Below are three shares that top brokers have named as buys this week. Should you buy them?
Australia and New Zealand Banking Group (ASX: ANZ)
According to a note out of Citi, it has retained its buy rating and $30.50 price target on the banking giant's shares. The broker has held firm with its recommendation despite the bank revealing that its FY 2018 profits would be hit by costs relating to customer compensation and the Royal Commission. Due to ANZ Bank's strong CET1 ratio, the broker doesn't appear concerned by these costs which had largely been expected by the market. I agree with Citi on ANZ Bank and think it is a great option after recent share price declines
NEXTDC Ltd (ASX: NXT)
A note out of UBS reveals that its analysts have retained their buy rating and $9.30 price target on this data centre operator's shares after it announced plans to acquire its landlord Asia Pacific Data Centre Group (ASX: AJD). According to the note, if the acquisition goes ahead then the broker expects it to be positive for its FY 2019 profits, but less so over the medium term. I agree with UBS on NEXTDC and feel that the cloud computing boom makes it a great buy and hold option.

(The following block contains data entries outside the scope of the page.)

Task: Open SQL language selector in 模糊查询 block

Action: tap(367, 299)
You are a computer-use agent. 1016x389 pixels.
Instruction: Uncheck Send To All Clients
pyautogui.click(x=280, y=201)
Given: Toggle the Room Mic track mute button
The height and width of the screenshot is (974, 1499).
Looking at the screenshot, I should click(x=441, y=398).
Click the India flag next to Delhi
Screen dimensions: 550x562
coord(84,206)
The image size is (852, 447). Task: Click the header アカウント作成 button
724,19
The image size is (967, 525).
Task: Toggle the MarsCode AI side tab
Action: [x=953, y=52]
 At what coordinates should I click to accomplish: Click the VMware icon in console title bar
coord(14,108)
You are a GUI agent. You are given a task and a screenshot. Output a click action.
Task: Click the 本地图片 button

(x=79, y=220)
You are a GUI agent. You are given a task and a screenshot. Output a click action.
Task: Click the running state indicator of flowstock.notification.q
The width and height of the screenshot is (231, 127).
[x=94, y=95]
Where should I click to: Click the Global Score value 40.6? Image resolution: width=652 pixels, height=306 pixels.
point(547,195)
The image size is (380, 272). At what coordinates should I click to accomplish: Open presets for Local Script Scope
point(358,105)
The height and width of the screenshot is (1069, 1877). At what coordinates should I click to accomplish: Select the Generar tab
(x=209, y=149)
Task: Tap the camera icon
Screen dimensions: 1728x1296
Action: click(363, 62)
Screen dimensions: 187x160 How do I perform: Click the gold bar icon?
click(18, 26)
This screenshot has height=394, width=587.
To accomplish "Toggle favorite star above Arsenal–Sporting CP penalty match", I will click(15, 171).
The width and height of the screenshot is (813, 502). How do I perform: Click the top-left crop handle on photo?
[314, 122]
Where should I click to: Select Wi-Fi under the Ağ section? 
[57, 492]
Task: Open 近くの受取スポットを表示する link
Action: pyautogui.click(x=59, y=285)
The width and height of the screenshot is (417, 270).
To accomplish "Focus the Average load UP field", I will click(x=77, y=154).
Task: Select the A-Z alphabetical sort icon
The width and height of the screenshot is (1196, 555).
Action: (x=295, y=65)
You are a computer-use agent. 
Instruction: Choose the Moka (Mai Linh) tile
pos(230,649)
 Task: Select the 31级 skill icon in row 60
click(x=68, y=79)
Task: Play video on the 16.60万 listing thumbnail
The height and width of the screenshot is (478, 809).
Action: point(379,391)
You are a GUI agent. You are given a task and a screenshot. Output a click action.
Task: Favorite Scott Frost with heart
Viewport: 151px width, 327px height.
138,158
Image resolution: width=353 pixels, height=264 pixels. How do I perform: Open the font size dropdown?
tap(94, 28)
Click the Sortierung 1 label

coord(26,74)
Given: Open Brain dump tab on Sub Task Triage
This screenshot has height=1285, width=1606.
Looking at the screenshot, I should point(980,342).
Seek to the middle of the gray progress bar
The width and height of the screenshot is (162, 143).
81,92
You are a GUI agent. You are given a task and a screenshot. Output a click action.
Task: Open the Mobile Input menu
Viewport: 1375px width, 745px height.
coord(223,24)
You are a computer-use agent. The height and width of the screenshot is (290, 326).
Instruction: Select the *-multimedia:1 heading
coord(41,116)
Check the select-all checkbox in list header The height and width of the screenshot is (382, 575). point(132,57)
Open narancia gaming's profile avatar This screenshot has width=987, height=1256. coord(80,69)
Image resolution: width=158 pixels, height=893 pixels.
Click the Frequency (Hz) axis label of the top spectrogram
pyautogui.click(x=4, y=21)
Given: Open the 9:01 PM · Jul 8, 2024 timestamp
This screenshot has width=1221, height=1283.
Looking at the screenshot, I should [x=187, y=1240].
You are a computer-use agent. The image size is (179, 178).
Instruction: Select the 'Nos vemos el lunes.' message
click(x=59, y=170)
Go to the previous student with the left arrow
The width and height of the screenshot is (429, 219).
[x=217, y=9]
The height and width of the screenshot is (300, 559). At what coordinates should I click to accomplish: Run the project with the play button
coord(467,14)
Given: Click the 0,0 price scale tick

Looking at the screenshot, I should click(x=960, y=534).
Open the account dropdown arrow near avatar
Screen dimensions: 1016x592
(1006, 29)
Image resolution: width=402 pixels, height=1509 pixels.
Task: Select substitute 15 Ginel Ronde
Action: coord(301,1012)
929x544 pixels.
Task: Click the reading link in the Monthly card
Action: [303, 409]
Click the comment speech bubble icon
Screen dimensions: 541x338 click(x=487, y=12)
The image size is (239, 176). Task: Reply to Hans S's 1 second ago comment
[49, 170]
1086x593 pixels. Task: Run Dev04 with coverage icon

Regis Healthcare Ltd (ASX: REG)
Analysts at Ord Minnett have retained their buy rating on this aged care operator's shares but slashed the price target on them to $3.30. While the broker feels that the Royal Commission into the aged care sector will weigh heavily on investor sentiment, it still sees value in Regis' shares at these levels. It believes Regis is the highest quality operator in the sector and expects its recently opened facilities to support its cash flows. While I agree that Regis is a quality operator, I'm staying well clear of the sector until after the inquiry, as you never know what will be uncovered.